(EXTRACTED RECORDS):

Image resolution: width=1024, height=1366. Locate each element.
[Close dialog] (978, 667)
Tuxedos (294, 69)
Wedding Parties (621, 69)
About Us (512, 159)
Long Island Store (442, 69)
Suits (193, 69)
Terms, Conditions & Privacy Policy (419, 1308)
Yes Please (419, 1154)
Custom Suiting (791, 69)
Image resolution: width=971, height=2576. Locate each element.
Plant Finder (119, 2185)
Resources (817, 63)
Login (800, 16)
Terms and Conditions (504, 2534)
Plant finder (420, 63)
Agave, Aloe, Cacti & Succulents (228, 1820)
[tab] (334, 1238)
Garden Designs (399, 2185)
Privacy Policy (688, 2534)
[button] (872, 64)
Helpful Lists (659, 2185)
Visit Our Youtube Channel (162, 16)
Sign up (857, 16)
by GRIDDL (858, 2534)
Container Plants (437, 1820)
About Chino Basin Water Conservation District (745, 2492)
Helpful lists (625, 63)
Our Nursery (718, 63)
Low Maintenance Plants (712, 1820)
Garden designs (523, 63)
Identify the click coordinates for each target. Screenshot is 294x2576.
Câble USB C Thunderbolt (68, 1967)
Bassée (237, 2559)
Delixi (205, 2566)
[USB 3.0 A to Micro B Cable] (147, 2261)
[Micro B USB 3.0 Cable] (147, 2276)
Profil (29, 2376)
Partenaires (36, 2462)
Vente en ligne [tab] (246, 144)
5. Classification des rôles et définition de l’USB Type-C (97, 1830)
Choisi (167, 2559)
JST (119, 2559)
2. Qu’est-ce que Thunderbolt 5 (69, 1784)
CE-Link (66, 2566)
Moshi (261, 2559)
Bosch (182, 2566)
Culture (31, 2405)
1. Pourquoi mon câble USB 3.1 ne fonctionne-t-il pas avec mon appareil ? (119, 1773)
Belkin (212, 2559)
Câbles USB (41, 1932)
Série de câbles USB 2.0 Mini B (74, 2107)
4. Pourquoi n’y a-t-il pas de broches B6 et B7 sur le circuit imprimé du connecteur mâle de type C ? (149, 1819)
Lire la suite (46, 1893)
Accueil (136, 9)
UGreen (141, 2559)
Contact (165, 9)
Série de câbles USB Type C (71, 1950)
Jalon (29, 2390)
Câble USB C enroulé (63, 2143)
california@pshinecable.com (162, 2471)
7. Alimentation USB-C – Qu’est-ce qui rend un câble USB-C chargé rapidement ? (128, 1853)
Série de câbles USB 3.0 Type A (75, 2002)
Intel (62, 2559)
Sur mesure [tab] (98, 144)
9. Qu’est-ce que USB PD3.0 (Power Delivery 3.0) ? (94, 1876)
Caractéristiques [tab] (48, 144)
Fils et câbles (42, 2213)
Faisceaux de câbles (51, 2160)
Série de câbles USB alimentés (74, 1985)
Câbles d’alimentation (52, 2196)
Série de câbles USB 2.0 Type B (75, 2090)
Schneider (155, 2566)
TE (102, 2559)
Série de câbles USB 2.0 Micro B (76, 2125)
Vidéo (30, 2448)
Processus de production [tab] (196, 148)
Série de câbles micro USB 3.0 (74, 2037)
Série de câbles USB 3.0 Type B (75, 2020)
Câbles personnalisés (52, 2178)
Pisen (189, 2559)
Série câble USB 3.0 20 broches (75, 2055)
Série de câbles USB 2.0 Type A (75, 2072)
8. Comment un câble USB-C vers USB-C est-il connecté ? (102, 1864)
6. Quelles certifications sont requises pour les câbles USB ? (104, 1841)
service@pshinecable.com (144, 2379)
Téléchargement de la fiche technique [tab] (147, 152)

(EXERCISE AIM):
Within the data above, filter for lines containing the word "width" and copy each one.

(OUTPUT OF THE TASK):
Image resolution: width=1024, height=1366. Locate each element.
Image resolution: width=971, height=2576. Locate each element.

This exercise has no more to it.